┌────────

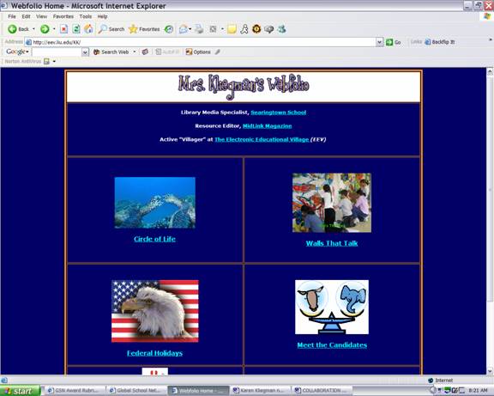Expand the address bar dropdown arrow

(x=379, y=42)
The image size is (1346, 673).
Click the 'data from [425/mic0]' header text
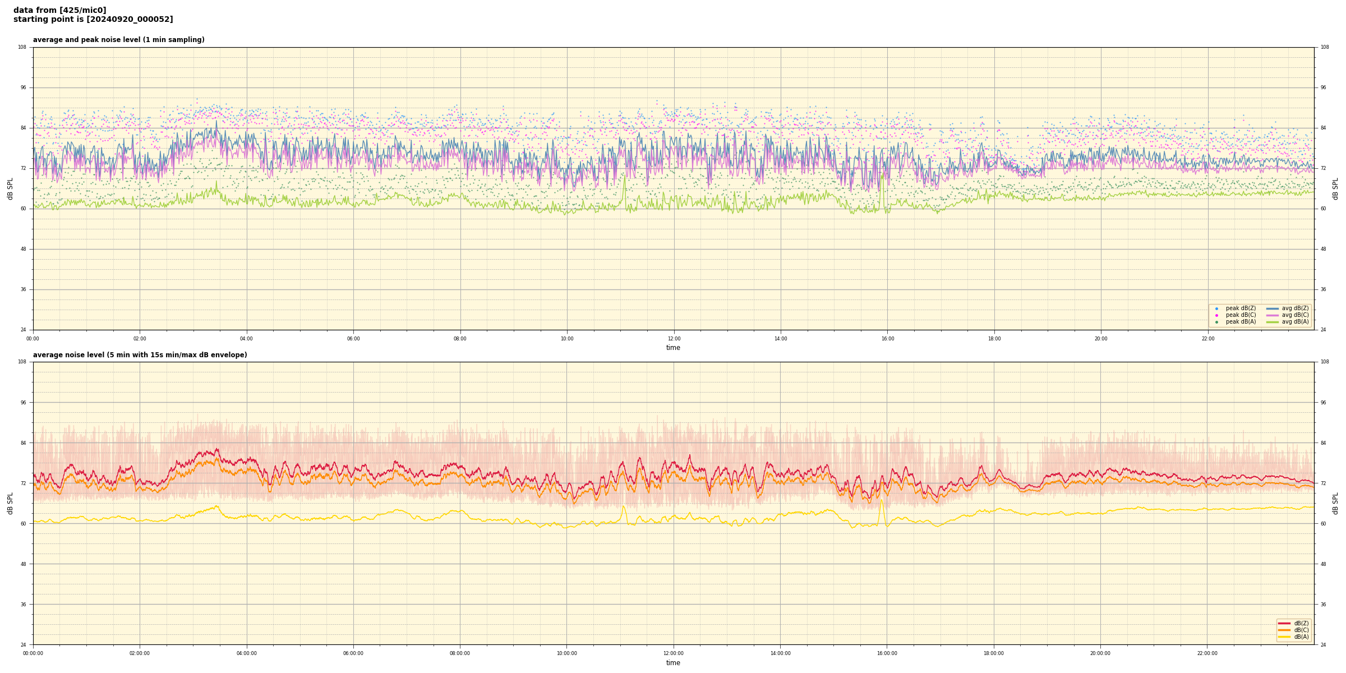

└────────
┌────────

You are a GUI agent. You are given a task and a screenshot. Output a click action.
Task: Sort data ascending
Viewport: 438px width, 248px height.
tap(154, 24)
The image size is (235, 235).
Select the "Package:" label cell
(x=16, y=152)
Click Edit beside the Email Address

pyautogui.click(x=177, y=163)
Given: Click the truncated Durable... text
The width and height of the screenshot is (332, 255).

└────────

▶ EXERCISE: Retype the listing lines from the one containing "Expand the address bar dropdown arrow" through the one containing "Click the 'data from [425/mic0]' header text", leaving the pictures out.

▶ TASK RESULT:
Expand the address bar dropdown arrow

(x=379, y=42)
The image size is (1346, 673).
Click the 'data from [425/mic0]' header text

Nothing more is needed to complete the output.